===== Extract to read
Paul
Ibrahim
Read Paul's bio and previous columns
March 17, 2008
Earmarks: How Your
Money Is Disappearing
Most Americans don’t like it when a third of their income gets taken
away by Washington only to be spent according to the wishes of a flawed
few. But as is inherent in human nature, these taxpayers try hard to
come up with a justification for sending other Americans an arbitrary
amount of their own hard-earned money. And unsurprisingly, the one
rationale they can pass for a quasi-consolation is that hey, at least
the money is going to something good.
Is
it really?
In
recent years, you have paid $325,000 for a swimming pool that you will
never swim in, $1.4 million for curriculum development at a Mississippi
school your children will never hear of and $13.5 million for an
organization that finances events no one you know will ever attend (such
as the World Toilet Summit).
==========
===== Data listing
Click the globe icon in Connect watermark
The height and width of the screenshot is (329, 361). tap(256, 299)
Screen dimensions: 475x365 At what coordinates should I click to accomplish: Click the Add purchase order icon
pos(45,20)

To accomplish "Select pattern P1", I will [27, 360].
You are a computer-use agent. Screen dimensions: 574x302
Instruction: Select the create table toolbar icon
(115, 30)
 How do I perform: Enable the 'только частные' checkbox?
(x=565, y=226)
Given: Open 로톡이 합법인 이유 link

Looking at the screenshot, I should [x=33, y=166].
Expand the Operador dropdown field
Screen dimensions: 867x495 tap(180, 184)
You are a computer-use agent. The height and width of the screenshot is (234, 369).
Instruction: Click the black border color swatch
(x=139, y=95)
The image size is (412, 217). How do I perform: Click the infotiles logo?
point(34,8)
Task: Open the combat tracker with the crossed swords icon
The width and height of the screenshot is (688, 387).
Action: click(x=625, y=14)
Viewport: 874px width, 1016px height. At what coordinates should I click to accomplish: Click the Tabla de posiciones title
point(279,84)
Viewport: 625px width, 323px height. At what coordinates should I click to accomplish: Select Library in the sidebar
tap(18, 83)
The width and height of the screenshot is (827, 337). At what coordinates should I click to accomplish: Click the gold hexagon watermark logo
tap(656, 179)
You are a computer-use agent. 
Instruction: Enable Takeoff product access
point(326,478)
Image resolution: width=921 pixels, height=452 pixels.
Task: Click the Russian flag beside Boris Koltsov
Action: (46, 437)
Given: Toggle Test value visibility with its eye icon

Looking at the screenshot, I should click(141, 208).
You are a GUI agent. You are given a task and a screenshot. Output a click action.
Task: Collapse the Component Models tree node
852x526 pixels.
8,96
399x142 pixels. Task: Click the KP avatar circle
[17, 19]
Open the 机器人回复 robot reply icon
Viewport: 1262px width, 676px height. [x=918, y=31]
==========
* [Your instructions]
List every dollar amount in the column on earmarks, each with what it paid for. You don't need the data for this.

* [Exercise answer]
- $325,000: a swimming pool
- $1.4 million: curriculum development at a Mississippi school
- $13.5 million: an organization that finances events such as the World Toilet Summit